Ambos se quedaron fijamente mirándose sin pestañear un poco, las miradas de ellos ocultaban una profunda desaprobación de lo que estaban observando, «no es posible», pensaban, los incontables momentos que ambos compartieron en otro tiempo les había hecho más que simples amigos.

–Soy yo... –interrumpió el padre.

–Ven pasa. ¿quien es el pequeño?

–Ya te lo explicaré más adelante.

Juan Domingo abrió los ojos observando todo a su en derredor, busco rastros de El Santo y el niño, no había nada a la distancia que pudiese llamarle la atención, escrutó en sus pensamientos buscando una explicación para lo que le había pasado por segunda vez frente aquel niño, recordó el mal momento que tuvo: el fuerte dolor en el pecho, la dificultad para respirar, el dolor intenso en su mente, la agonía bajo la asfixia sintiendo como se le escapaba la vida. Haciendo acopio de las fuerza que no poseía se levantó, no se encontraba bien de equilibrio. Llevo sus manos sobre el rostro para espabilarse cuando las retiró vio en ellas sangre, su rostro estaba cubierto de ella desde la nariz hasta las orejas. Miro al techo «esa comadreja... –pausa–. Me las pagará, y El Santo también», pensó el hombre de unos cuarenta y tantos años de edad, con un cuerpo musculoso repleto de tatuajes, calvo sobre los ciento ochenta y cinco centímetros de estatura. «aquellos ojos, ¿por qué se le pondrán rojos?», susurró. Dio la vuelta.
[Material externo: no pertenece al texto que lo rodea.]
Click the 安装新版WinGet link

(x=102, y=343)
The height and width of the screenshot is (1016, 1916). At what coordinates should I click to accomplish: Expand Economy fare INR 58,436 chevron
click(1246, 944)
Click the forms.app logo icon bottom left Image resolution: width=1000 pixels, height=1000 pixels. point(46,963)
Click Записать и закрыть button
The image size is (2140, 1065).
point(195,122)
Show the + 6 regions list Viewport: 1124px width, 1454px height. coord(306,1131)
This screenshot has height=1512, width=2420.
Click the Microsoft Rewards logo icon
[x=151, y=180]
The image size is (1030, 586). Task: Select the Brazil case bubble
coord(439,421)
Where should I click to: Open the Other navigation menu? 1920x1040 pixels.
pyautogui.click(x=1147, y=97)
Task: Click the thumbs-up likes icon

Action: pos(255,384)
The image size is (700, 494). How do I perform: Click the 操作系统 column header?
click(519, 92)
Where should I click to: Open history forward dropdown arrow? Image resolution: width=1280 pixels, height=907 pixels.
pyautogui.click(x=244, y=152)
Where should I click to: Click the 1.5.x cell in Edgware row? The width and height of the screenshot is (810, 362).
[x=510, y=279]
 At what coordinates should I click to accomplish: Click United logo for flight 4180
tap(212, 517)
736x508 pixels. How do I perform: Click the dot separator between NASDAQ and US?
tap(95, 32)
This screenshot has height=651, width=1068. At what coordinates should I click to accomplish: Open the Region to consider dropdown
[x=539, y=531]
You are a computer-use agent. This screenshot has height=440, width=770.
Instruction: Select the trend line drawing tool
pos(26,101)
Su equilibrio estaba volviendo poco a poco, sus sentidos se enfocaban nuevamente. Camino hasta la habitación donde acostumbraba a dormir. Se recostó un rato, luego se encargaría de ese par y los huérfanos. Su cuarto estaba hecho pedazos habían saqueado su morada, las pequeñas comadrejas le habían robado el día anterior, con una pequeña rebelión en manos de Manuelita.